▽

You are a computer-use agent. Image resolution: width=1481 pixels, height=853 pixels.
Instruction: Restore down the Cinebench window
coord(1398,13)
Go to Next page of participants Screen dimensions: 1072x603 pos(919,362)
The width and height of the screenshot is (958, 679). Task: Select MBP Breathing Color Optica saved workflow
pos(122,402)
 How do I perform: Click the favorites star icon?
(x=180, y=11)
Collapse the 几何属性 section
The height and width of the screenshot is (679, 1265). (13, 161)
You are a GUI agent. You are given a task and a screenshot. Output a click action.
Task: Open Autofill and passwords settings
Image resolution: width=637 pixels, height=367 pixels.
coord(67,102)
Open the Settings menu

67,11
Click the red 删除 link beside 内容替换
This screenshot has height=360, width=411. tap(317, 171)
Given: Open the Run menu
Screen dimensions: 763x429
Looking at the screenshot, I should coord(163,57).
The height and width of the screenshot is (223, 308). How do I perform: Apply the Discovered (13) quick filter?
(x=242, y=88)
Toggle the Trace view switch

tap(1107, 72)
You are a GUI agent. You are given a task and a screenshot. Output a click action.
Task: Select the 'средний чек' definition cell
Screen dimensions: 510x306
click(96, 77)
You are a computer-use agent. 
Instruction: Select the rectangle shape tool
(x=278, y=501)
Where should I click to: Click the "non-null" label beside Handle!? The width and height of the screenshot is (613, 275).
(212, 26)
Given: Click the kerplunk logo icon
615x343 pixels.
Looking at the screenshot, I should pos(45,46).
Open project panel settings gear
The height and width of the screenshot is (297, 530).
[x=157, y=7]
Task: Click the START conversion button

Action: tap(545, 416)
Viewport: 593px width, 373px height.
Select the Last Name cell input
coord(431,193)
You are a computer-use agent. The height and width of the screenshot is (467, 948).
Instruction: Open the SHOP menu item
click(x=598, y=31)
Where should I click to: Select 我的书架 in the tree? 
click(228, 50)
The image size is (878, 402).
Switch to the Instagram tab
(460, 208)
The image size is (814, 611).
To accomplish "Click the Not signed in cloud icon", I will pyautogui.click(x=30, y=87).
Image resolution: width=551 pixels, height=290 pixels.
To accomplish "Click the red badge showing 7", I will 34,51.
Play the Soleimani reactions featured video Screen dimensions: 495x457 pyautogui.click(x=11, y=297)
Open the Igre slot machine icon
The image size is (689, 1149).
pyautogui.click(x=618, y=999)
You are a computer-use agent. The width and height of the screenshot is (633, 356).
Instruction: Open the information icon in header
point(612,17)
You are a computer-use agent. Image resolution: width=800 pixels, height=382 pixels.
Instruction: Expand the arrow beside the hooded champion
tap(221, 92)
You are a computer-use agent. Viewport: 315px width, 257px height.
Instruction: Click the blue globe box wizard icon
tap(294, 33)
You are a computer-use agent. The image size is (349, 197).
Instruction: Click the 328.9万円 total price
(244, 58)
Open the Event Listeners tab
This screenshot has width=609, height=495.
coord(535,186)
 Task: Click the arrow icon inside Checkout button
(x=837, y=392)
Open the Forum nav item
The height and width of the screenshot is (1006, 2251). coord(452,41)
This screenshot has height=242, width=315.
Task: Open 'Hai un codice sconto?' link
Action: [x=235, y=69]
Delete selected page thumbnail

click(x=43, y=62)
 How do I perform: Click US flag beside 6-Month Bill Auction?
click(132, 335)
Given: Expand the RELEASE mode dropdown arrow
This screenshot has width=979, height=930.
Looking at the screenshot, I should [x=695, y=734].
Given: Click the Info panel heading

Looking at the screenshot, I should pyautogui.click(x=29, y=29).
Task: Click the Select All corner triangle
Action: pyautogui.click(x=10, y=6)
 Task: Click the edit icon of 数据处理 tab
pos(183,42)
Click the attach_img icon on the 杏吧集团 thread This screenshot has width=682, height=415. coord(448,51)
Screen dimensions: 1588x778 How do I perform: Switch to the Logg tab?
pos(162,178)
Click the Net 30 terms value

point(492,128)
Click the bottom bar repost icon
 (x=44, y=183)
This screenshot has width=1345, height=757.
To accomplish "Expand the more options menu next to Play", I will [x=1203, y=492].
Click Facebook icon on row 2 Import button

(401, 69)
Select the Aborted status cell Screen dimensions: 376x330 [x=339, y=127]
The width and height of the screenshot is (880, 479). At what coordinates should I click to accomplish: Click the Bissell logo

△

Short exercise
Reproduce the lines from the one containing "Delete selected page thumbnail" through the end of the lines, with both ends included.

Exercise answer
Delete selected page thumbnail

click(x=43, y=62)
 How do I perform: Click US flag beside 6-Month Bill Auction?
click(132, 335)
Given: Expand the RELEASE mode dropdown arrow
This screenshot has width=979, height=930.
Looking at the screenshot, I should [x=695, y=734].
Given: Click the Info panel heading

Looking at the screenshot, I should pyautogui.click(x=29, y=29).
Task: Click the Select All corner triangle
Action: pyautogui.click(x=10, y=6)
 Task: Click the edit icon of 数据处理 tab
pos(183,42)
Click the attach_img icon on the 杏吧集团 thread This screenshot has width=682, height=415. coord(448,51)
Screen dimensions: 1588x778 How do I perform: Switch to the Logg tab?
pos(162,178)
Click the Net 30 terms value

point(492,128)
Click the bottom bar repost icon
 (x=44, y=183)
This screenshot has width=1345, height=757.
To accomplish "Expand the more options menu next to Play", I will [x=1203, y=492].
Click Facebook icon on row 2 Import button

(401, 69)
Select the Aborted status cell Screen dimensions: 376x330 [x=339, y=127]
The width and height of the screenshot is (880, 479). At what coordinates should I click to accomplish: Click the Bissell logo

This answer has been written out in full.